### Required work:
Your task is to copy each line of the records that includes the string "Remove".

### Data under study:
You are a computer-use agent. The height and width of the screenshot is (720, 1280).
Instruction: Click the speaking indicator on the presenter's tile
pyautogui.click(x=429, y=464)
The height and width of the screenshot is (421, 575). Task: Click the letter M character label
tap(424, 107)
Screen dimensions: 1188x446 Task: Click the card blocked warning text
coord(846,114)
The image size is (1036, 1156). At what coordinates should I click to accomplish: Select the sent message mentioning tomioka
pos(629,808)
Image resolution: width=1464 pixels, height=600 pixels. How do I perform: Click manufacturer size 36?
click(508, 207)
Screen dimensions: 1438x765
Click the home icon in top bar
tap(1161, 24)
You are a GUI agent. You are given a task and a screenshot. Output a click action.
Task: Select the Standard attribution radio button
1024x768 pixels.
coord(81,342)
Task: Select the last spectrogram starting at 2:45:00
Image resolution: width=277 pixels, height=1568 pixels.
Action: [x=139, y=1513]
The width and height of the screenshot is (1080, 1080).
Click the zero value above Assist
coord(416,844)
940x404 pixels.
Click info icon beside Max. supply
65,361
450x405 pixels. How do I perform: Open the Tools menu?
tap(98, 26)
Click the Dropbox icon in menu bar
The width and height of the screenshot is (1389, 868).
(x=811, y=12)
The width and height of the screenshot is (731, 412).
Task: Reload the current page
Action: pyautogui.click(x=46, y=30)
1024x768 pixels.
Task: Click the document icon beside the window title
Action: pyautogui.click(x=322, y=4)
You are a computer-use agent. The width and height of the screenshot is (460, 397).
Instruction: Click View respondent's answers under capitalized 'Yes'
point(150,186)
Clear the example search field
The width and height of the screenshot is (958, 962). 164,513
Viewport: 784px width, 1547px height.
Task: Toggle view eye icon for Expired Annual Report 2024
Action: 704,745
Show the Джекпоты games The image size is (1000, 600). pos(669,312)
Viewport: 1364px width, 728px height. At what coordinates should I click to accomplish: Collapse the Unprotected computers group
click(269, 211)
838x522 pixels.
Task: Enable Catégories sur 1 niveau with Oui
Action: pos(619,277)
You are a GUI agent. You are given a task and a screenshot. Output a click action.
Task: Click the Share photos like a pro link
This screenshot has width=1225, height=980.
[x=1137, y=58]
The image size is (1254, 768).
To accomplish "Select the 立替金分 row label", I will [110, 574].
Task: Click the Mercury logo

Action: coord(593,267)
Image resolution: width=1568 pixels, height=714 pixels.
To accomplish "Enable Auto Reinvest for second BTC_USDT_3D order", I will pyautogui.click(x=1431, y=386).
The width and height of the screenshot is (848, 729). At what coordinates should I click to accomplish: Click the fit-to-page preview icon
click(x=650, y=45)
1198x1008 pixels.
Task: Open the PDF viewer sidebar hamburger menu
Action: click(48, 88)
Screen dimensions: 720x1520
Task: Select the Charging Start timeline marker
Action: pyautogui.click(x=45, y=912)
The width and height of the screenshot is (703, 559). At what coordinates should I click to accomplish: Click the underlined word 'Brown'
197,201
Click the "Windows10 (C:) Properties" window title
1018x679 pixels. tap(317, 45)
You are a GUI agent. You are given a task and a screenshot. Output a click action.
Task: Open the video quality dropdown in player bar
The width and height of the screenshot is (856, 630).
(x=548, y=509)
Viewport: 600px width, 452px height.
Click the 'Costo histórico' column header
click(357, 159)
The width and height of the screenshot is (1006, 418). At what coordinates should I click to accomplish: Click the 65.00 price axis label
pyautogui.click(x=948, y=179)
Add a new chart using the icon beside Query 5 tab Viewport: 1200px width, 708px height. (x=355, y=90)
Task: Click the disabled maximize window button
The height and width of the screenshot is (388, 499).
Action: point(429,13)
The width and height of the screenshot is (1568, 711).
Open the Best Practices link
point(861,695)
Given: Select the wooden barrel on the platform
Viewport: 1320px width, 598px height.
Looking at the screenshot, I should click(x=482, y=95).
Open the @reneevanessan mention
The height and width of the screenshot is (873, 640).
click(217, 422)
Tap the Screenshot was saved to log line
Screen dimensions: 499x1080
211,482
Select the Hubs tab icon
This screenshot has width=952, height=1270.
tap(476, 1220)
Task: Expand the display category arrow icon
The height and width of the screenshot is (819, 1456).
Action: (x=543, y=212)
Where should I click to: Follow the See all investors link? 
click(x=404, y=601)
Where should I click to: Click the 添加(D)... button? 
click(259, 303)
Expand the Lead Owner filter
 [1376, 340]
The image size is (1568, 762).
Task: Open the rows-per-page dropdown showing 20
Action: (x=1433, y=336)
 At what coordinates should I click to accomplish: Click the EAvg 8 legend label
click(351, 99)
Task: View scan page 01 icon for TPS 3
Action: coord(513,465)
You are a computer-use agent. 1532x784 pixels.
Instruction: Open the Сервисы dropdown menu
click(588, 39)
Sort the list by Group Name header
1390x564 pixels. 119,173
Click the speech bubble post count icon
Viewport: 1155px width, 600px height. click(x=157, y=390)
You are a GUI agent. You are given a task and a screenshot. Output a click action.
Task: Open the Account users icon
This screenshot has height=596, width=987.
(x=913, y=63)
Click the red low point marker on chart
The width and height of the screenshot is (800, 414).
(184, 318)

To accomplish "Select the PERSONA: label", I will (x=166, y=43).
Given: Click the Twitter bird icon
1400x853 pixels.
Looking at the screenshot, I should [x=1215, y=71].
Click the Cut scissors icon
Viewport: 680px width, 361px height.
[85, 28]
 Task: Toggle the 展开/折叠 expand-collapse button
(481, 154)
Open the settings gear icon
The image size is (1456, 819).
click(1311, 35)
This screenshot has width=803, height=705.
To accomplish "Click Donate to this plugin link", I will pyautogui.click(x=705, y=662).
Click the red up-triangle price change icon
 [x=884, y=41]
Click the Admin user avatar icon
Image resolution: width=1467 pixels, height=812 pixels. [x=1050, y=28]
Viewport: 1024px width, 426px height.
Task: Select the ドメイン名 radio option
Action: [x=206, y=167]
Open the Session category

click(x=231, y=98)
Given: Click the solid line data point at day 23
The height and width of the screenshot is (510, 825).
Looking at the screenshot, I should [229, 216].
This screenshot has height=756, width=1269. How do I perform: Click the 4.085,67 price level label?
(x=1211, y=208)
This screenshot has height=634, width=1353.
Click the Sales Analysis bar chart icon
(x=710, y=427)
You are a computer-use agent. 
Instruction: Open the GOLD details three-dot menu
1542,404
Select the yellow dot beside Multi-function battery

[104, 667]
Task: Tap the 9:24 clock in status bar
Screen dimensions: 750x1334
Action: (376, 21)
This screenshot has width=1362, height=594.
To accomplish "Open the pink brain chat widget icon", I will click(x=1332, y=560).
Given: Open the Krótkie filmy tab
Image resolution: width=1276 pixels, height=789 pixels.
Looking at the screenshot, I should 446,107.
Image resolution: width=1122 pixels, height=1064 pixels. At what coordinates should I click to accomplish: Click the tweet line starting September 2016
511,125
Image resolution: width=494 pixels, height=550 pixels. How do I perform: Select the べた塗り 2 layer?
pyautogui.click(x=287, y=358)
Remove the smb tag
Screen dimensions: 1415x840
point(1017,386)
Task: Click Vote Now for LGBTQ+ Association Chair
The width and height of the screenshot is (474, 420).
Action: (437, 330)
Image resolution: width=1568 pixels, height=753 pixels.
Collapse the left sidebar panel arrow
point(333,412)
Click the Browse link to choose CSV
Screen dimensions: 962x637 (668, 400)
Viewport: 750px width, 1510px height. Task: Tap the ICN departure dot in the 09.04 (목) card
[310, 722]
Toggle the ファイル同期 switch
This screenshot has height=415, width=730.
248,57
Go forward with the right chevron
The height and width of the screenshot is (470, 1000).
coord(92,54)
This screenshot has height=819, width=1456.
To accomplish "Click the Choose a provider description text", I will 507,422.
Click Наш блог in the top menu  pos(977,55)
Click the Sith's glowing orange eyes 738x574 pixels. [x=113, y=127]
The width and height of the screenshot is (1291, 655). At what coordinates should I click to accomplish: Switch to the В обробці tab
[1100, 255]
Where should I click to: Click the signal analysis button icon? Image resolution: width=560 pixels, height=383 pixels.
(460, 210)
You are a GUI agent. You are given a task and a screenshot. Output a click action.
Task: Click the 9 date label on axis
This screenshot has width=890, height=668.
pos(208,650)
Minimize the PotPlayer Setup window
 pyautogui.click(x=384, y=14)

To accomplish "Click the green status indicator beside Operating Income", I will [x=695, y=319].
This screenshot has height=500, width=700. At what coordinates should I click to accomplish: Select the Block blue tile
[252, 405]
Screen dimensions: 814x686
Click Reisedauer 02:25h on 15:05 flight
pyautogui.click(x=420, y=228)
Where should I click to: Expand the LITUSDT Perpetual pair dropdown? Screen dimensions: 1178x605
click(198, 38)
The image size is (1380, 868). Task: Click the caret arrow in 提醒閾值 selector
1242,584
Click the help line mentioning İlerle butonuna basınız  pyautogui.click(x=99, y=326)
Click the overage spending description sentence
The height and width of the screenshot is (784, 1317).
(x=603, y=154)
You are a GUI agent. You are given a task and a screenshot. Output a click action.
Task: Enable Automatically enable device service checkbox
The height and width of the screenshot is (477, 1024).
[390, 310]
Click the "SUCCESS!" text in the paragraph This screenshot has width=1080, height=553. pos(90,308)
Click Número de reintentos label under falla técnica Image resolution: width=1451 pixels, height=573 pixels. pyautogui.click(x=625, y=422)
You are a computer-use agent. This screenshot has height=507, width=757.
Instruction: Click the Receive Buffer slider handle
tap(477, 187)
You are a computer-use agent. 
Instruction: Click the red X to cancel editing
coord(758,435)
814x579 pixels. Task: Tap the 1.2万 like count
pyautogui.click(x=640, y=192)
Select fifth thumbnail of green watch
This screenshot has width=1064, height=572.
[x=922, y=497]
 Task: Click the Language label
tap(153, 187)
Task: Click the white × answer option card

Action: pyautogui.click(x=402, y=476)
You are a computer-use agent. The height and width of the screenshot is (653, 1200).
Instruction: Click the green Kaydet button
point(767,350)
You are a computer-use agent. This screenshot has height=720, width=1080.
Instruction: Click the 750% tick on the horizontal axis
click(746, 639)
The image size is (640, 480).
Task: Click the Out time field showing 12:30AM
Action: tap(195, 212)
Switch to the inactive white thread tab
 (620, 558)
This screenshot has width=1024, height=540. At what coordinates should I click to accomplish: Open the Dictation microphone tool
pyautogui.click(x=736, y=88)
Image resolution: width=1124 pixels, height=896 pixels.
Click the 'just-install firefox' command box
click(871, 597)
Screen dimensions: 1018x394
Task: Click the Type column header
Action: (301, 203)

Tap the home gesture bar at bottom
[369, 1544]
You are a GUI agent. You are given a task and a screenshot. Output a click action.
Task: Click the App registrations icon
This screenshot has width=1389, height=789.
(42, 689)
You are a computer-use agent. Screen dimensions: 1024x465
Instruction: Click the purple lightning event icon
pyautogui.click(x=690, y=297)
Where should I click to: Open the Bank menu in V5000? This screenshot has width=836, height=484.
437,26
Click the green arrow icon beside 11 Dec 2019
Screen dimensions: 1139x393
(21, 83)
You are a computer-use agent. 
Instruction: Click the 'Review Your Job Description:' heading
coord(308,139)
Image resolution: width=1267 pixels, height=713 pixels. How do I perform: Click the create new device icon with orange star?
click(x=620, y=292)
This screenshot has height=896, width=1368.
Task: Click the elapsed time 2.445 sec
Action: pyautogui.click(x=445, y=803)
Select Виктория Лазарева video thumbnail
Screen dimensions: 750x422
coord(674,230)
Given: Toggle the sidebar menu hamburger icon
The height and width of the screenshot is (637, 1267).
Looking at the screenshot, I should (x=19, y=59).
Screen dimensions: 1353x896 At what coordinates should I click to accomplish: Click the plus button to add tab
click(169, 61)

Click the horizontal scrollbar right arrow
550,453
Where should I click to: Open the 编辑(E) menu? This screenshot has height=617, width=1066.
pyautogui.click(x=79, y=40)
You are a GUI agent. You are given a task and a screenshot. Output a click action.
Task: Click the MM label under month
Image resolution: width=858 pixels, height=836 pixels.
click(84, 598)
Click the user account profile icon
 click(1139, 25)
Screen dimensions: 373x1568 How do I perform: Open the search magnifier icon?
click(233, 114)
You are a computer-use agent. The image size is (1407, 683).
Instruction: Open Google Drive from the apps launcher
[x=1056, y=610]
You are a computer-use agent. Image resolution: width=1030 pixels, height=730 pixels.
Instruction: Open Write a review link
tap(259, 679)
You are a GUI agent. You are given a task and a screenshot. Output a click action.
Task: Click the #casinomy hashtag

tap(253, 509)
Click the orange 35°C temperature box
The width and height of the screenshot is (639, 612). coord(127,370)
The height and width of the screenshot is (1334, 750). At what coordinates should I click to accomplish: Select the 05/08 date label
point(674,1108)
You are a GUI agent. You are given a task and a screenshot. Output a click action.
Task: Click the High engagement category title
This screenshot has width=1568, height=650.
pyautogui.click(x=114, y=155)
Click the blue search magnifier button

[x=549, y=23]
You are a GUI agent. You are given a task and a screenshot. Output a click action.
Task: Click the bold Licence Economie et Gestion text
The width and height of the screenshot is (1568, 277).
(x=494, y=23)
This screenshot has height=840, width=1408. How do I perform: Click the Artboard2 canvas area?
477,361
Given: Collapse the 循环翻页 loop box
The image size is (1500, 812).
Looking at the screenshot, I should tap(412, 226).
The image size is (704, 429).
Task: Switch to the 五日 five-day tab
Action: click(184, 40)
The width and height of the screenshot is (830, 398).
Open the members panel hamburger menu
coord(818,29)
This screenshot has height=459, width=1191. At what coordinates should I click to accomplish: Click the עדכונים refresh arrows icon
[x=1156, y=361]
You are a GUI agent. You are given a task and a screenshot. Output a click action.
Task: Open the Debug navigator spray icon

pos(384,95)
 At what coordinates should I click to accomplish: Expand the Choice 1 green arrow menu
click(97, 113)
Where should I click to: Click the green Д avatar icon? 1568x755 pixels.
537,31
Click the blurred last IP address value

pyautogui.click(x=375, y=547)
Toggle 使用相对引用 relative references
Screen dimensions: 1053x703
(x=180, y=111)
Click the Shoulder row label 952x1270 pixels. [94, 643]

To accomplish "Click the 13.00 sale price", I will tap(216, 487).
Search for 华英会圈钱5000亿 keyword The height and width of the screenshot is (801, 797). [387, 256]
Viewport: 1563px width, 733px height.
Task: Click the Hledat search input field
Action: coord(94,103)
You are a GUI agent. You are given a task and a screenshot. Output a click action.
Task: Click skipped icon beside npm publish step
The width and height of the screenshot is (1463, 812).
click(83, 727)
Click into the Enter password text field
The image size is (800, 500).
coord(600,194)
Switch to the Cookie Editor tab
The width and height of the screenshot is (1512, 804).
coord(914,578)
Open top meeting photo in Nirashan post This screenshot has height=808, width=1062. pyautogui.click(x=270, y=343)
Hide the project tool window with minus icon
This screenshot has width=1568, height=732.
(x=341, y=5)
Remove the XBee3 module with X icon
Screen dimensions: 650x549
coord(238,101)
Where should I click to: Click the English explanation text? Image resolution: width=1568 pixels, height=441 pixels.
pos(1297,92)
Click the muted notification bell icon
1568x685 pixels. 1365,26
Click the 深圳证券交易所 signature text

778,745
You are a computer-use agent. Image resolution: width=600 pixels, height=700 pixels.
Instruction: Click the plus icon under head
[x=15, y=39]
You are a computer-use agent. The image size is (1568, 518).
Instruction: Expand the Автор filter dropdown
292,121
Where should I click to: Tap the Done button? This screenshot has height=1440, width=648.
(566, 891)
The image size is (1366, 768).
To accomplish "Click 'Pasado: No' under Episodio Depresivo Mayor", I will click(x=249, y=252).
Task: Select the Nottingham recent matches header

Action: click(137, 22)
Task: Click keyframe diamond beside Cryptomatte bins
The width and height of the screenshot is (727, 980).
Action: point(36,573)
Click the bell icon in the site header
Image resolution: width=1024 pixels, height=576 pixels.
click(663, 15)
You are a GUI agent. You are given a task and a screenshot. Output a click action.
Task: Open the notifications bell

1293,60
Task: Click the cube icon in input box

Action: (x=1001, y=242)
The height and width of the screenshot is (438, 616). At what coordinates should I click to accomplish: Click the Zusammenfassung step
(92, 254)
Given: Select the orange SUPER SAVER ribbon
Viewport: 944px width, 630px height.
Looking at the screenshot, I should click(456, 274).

### Answer to the problem:
Remove the smb tag
Remove the XBee3 module with X icon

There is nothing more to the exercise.